By Jason Wells
Sports and Spinal Physiotherapist
The young athlete has a very different skeleton and muscle system when compared to the mature athlete due to the immature growing skeleton and developing muscle system, and therefore will often have quite a different injury profile. The young athletic knee is particularly prone to overuse injuries especially during times of rapid growth. Sudden growth is a strong predictor of knee pain especially as the cartilage of young athletes is less resistant to repetitive strain. Soft tissues about the younger knee become tighter due to the sudden lengthening of the bony skeleton. The “growth pains” that children get are real areas of inflammation in bone and soft tissues. Although a lot of the growing pains eventually resolve spontaneously with time, if left untreated the young athlete will often spend several years struggling with unnecessary pain. We can divide the profile of young athletic injuries into traumatic or overuse causes. Overuse injuries in young athletes is the focus of this series of articles. Lets start with the knee anatomy of the younger athlete. Diagram 1 demonstrates the common cartilage areas that are involved in childhood knee pain.

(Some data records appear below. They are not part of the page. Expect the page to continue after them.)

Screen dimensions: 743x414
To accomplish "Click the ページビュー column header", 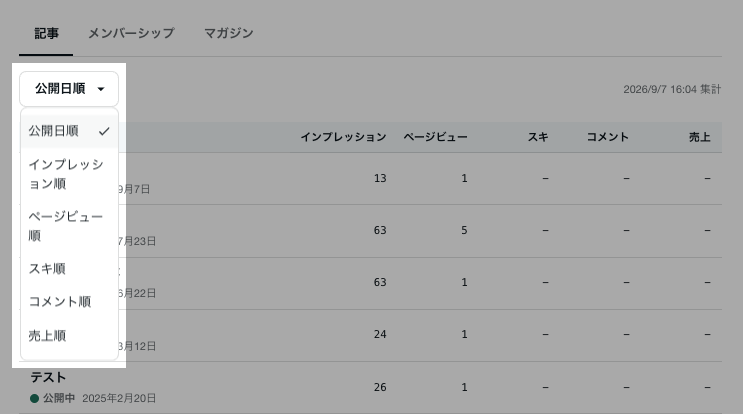I will click(x=435, y=137).
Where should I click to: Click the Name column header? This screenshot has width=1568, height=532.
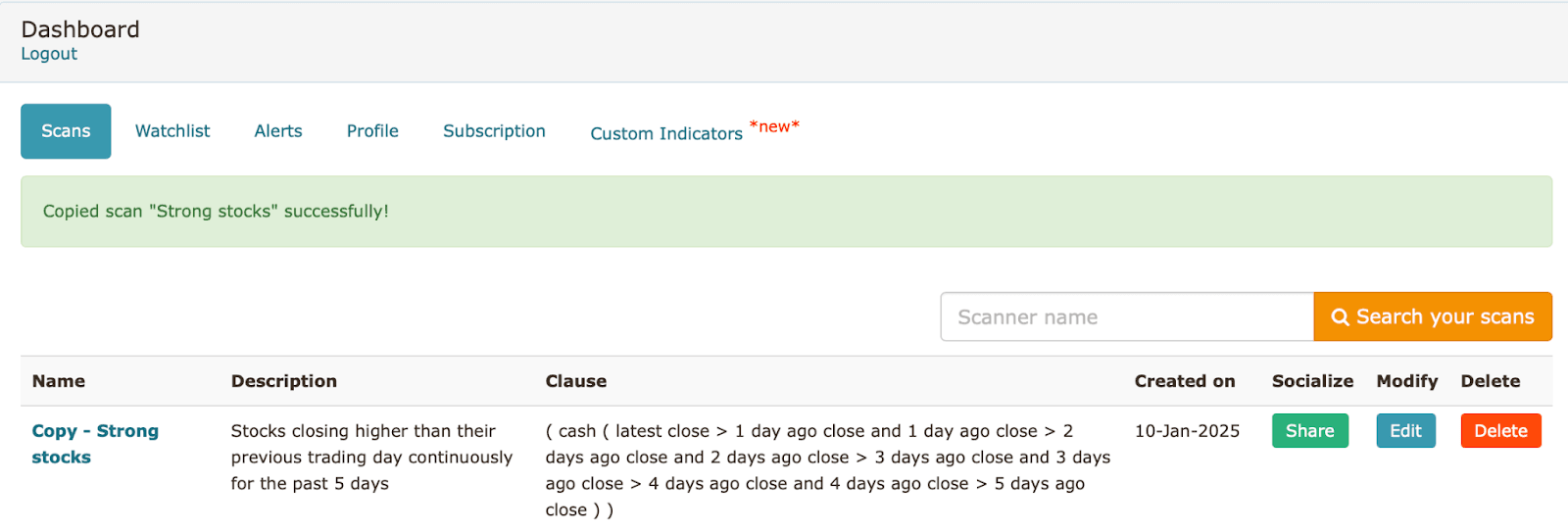59,381
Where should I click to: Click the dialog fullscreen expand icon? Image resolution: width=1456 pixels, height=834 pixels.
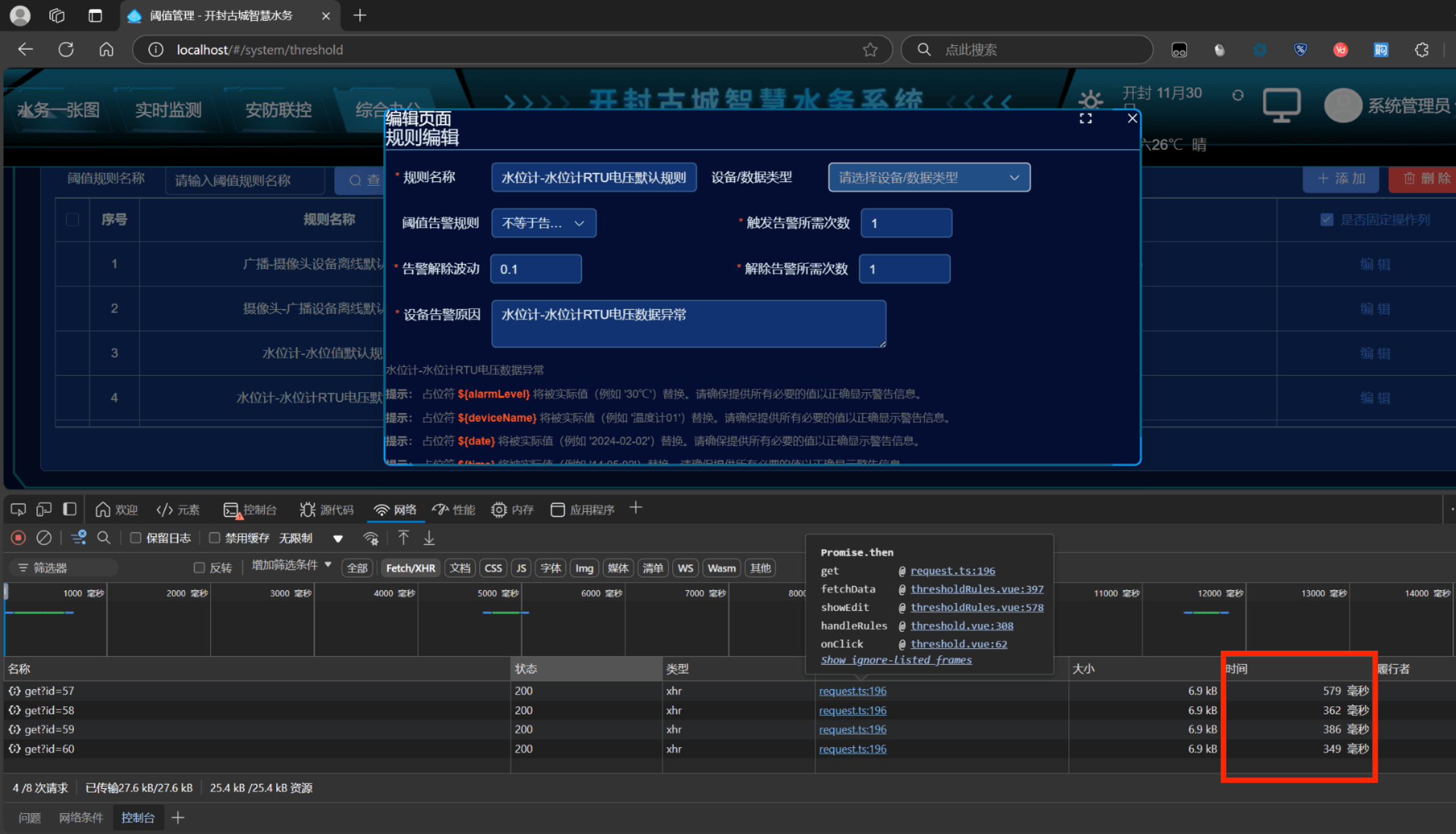coord(1086,119)
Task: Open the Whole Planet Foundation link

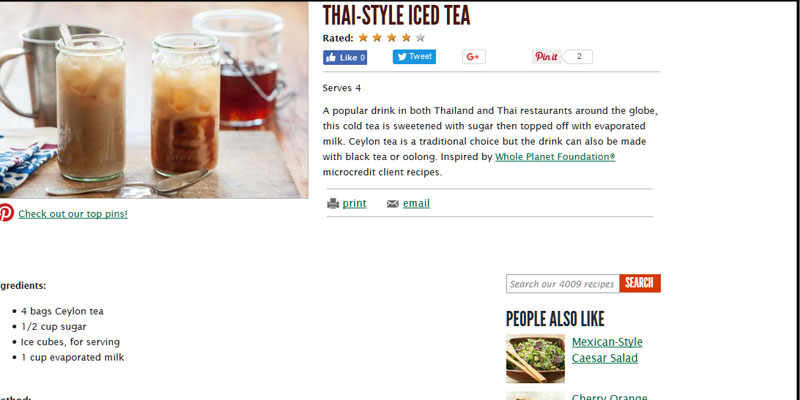Action: (x=555, y=157)
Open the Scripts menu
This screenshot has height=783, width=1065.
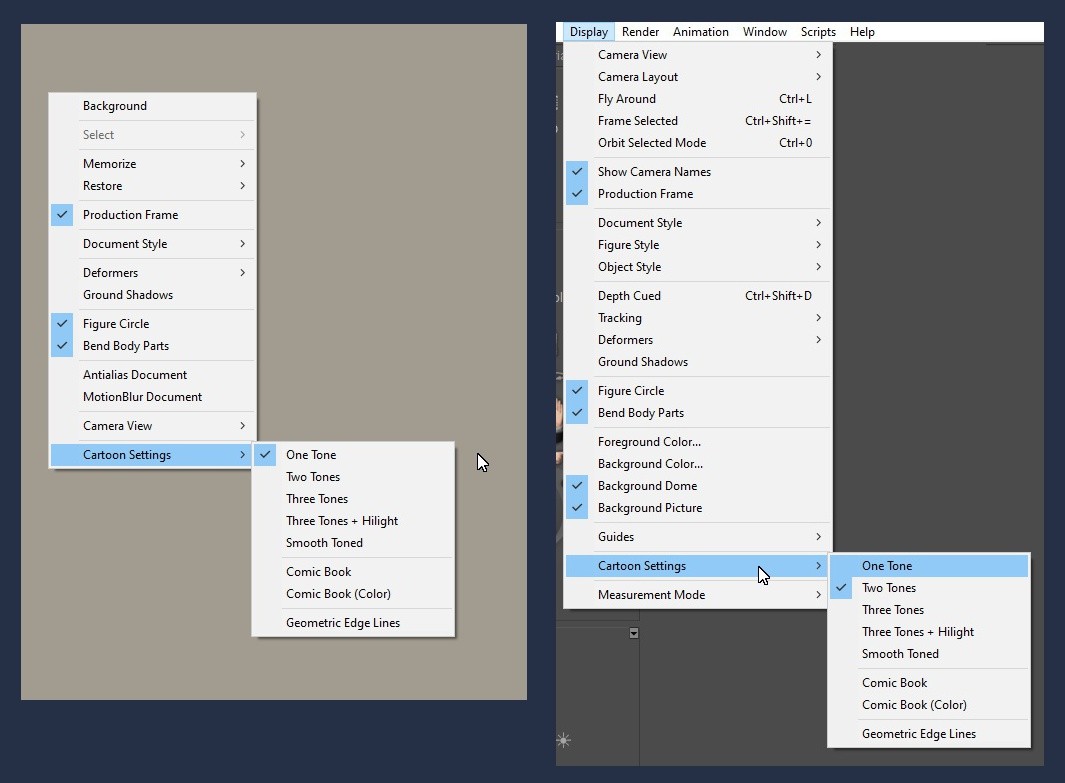click(x=818, y=32)
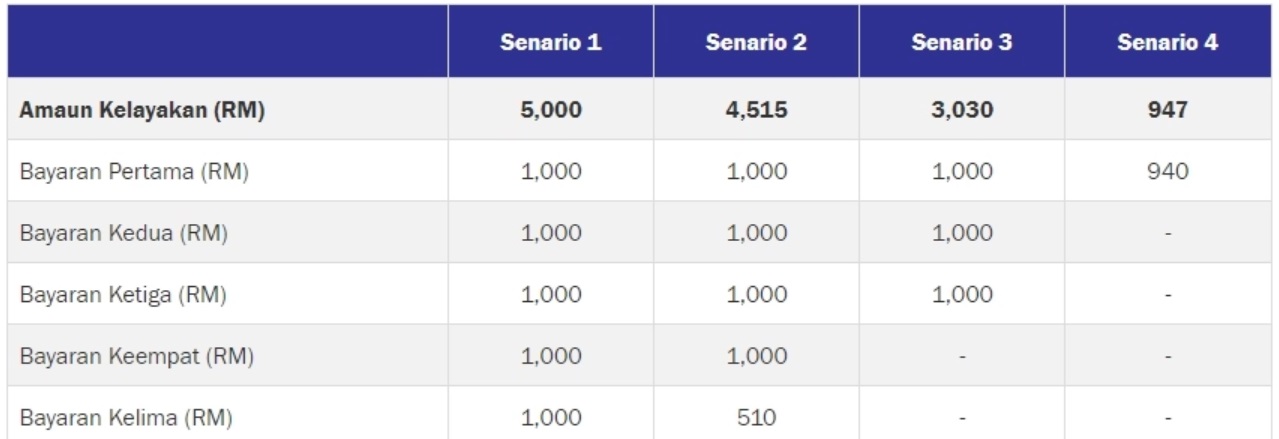Select the Bayaran Keempat (RM) row label
The width and height of the screenshot is (1279, 439).
(136, 356)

Overuse injuries occur when there is an increase or change to the volume, intensity or type of activity. Growth plates are particularly vunerable to overuse injuries. Growth plates at the end of the long bones provide the source of cartilage and bone cells that drive skeletal growth and injuries to these areas can alter bone development. Pain is often deep within the knee and poorly localised. There is accompanying swelling and pain during and after activity including during sleep. A Sports Physio will often order an Xray or MRI scan to check for any deformities and advise on the correct active rest and rehabilitation program. More commonly though, growth plates outside the knee are implicated with pain on the front of the knee (Osgood Schlatter’s Disease) in which a definite local pain can be elicited where the patella tendon inserts into the shin bone below the knee cap. Although painful and often swollen leading to the characteristic bump, these injuries are less concerning because they do not affect bone growth. These can be managed with changes to the running load, stretching and strengthening and use of appropriate bracing.
In addition to changes to sporting volume and the stage of growth and development, other factors will influence the development of overuse injuries in the younger athlete including the type of stretching, the type of shoe and boot, the presence of any malalignments, sporting technique and quality of movement, previous injuries, and the proficiency and vigilance of the coaching staff. If you are concerned about your son or daughter’s knee, get it checked out by our Sports Physios who have the skills to diagnose and manage this condition. The next article in this series will focus on what stretches to do around the knee.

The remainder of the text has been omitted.